====== Data supplied
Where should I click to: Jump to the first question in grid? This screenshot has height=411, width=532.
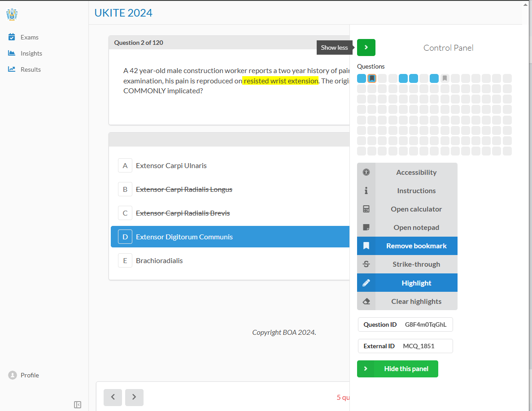coord(362,78)
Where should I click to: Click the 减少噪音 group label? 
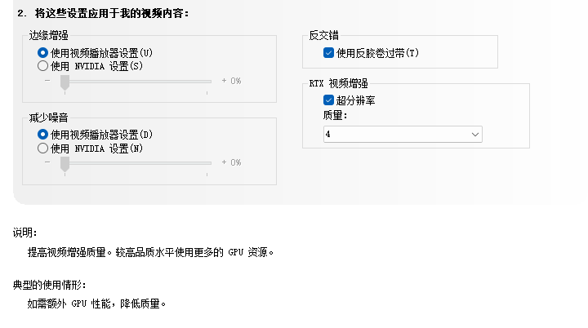click(49, 118)
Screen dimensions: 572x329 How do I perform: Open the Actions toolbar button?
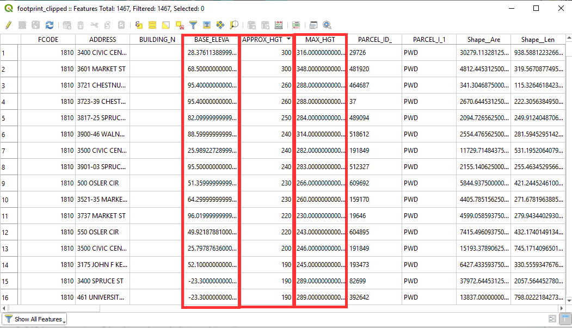[327, 25]
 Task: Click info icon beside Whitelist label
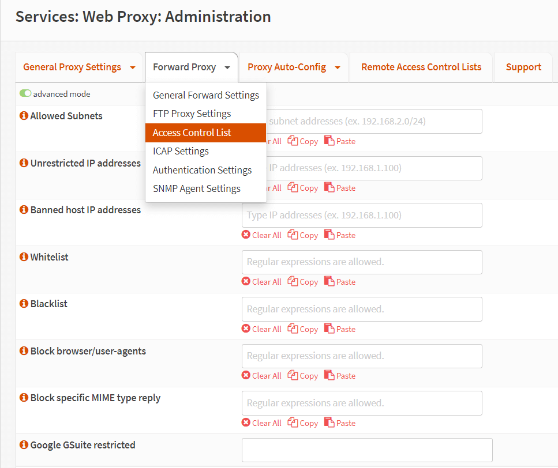(x=24, y=257)

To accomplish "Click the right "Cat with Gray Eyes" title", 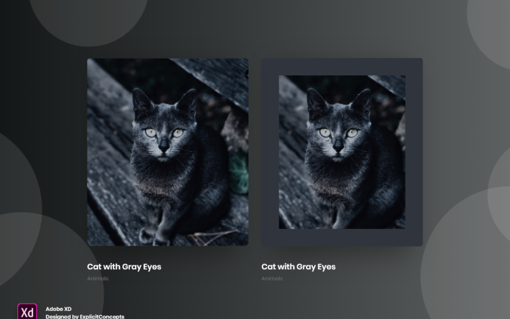I will coord(298,267).
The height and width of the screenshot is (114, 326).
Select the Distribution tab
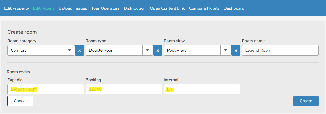(134, 8)
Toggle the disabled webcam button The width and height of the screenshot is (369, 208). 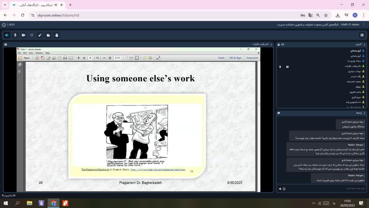[24, 35]
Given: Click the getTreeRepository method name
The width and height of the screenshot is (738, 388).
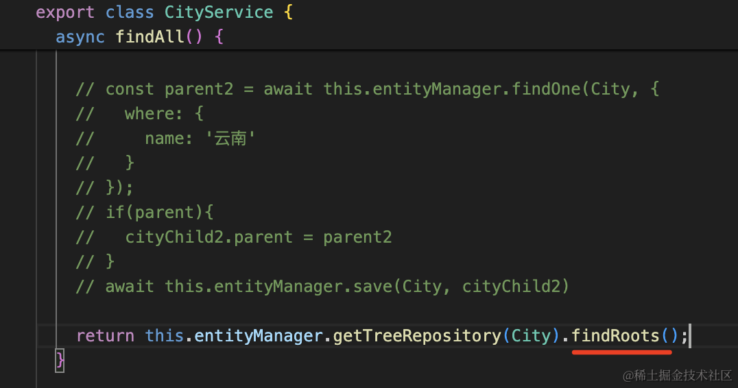Looking at the screenshot, I should 417,336.
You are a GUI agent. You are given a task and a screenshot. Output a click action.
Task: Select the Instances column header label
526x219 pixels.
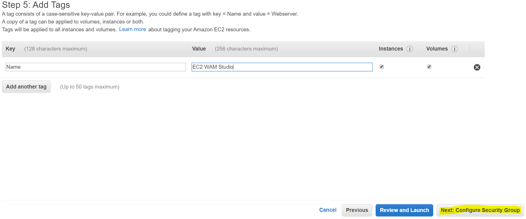(391, 49)
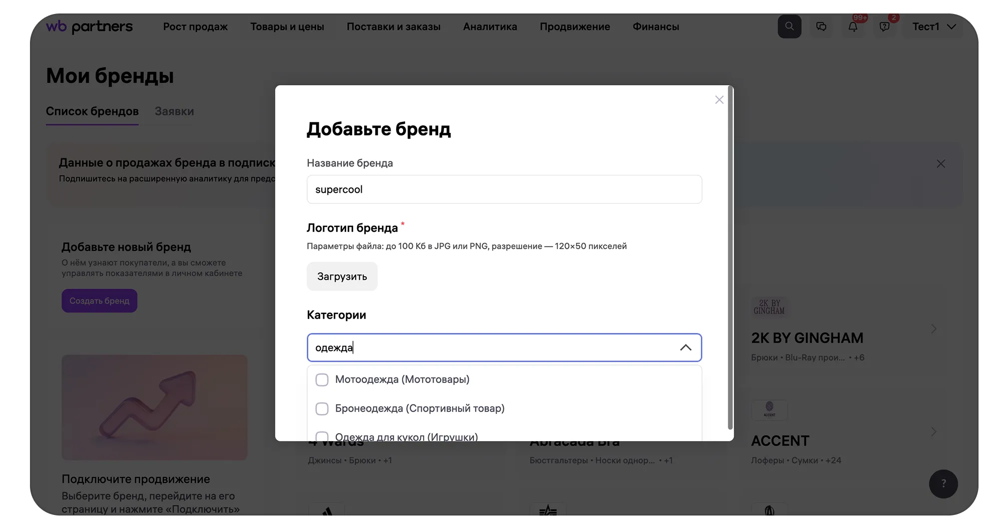1007x526 pixels.
Task: Open the Аналитика menu
Action: [490, 27]
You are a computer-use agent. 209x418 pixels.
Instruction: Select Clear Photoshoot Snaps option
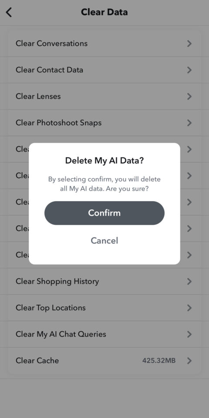click(x=104, y=123)
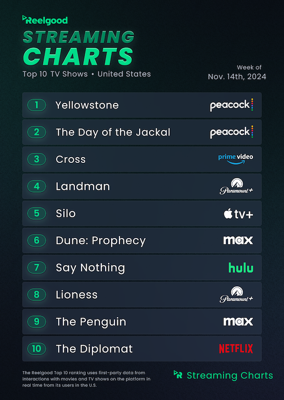Click the Paramount+ logo beside Landman

[x=236, y=186]
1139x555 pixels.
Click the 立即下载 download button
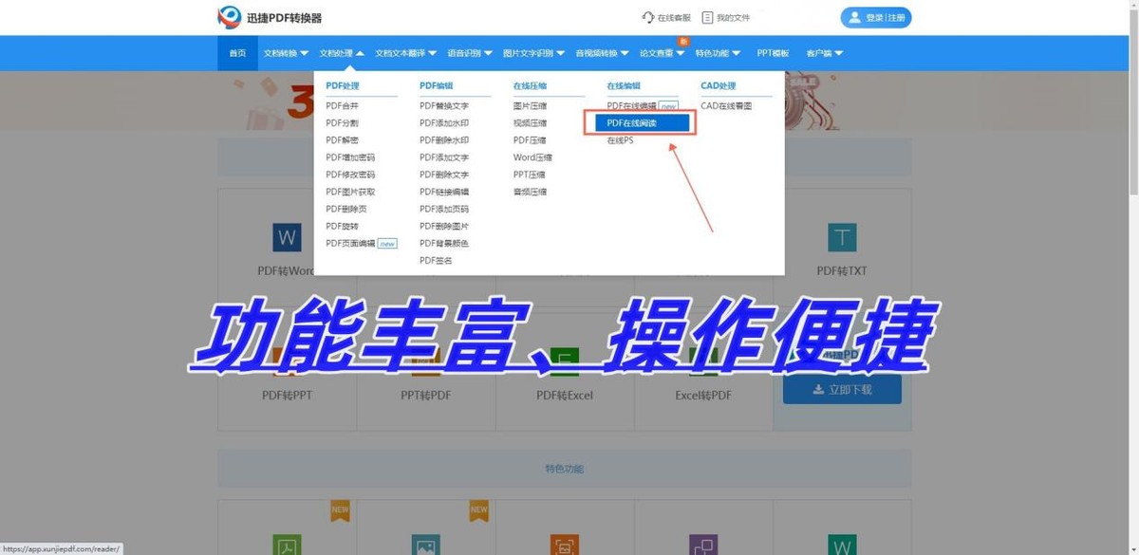pos(842,389)
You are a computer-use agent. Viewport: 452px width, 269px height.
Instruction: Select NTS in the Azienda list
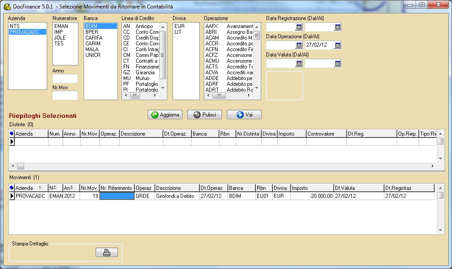pyautogui.click(x=14, y=26)
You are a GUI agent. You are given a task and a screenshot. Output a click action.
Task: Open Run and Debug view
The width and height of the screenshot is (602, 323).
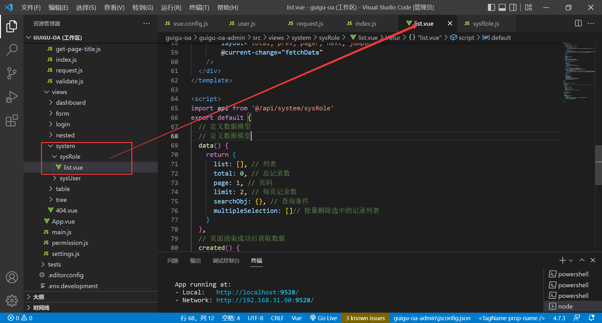click(x=12, y=97)

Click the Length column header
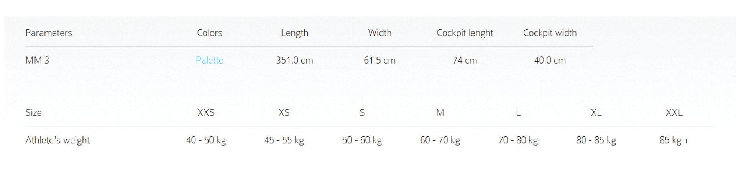294,33
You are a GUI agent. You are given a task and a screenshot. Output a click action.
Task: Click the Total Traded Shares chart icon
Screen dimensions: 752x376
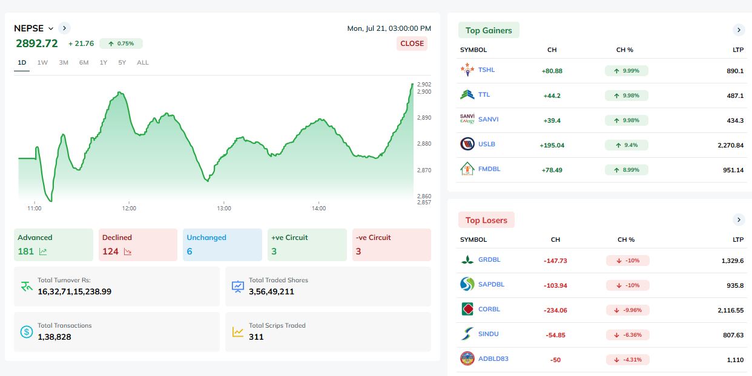pyautogui.click(x=238, y=286)
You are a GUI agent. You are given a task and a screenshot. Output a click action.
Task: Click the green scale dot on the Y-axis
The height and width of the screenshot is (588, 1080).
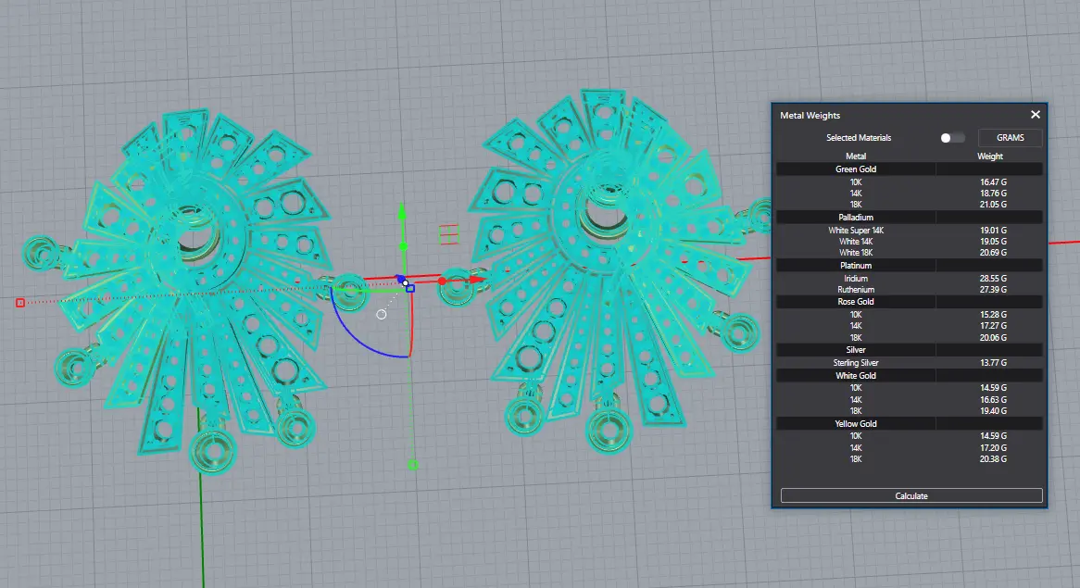click(403, 246)
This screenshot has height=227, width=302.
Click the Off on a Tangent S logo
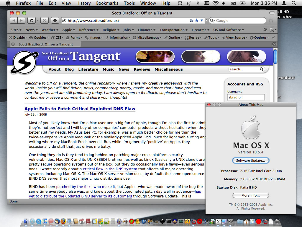(x=24, y=62)
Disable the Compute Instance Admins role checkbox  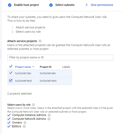click(9, 115)
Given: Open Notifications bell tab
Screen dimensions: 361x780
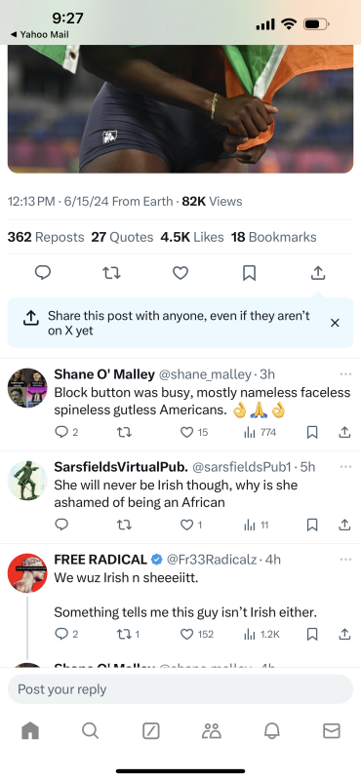Looking at the screenshot, I should [x=271, y=730].
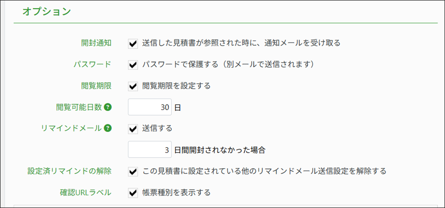Uncheck the 設定済リマインドの解除 checkbox

point(133,171)
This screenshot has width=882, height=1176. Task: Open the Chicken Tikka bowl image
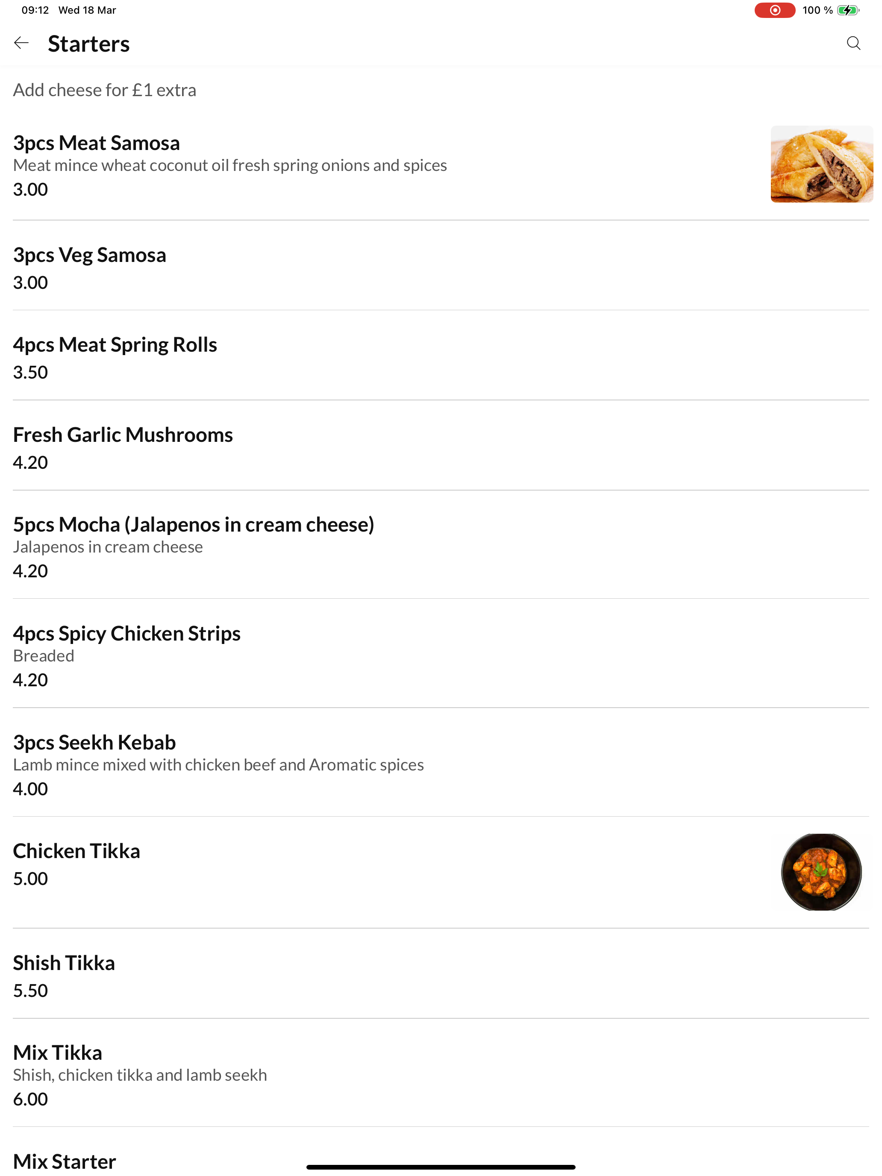pyautogui.click(x=821, y=872)
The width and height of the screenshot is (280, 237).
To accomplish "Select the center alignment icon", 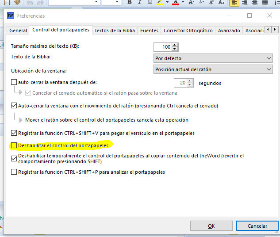I will (x=245, y=2).
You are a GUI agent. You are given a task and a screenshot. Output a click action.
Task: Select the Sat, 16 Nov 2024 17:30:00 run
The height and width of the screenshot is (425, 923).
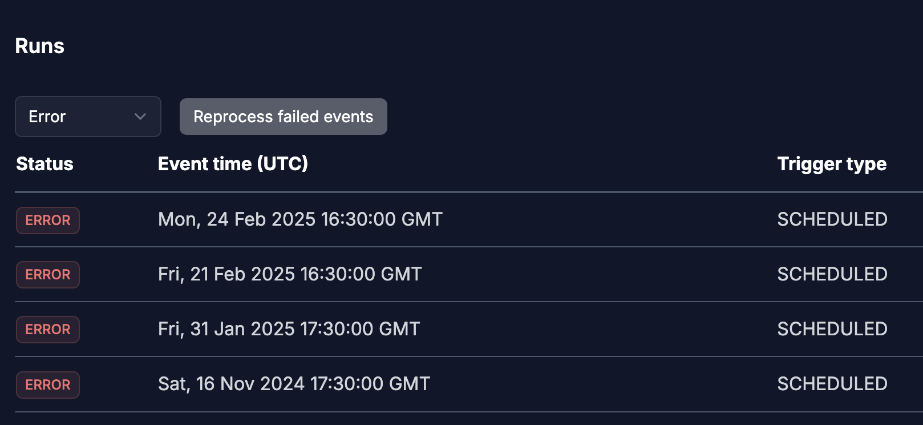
============
» Work order
In the entries above, find the line with "Task: Select the Instances" and the line with "You are a computer-use agent. Viewport: 452px". Return exactly those lines and all the ones between them, pictures excluded.

» Task solution
Task: Select the Instances column header label
526x219 pixels.
(391, 49)
1007x526 pixels.
Task: Open the Аналитика menu
Action: [490, 27]
You are a computer-use agent. 209x418 pixels.
Instruction: Select Clear Photoshoot Snaps option
click(x=104, y=123)
Click the Paramount+ logo beside Landman

[x=236, y=186]
1139x555 pixels.
Click the 立即下载 download button
pos(842,389)
You are a computer-use agent. Viewport: 452px width, 269px height.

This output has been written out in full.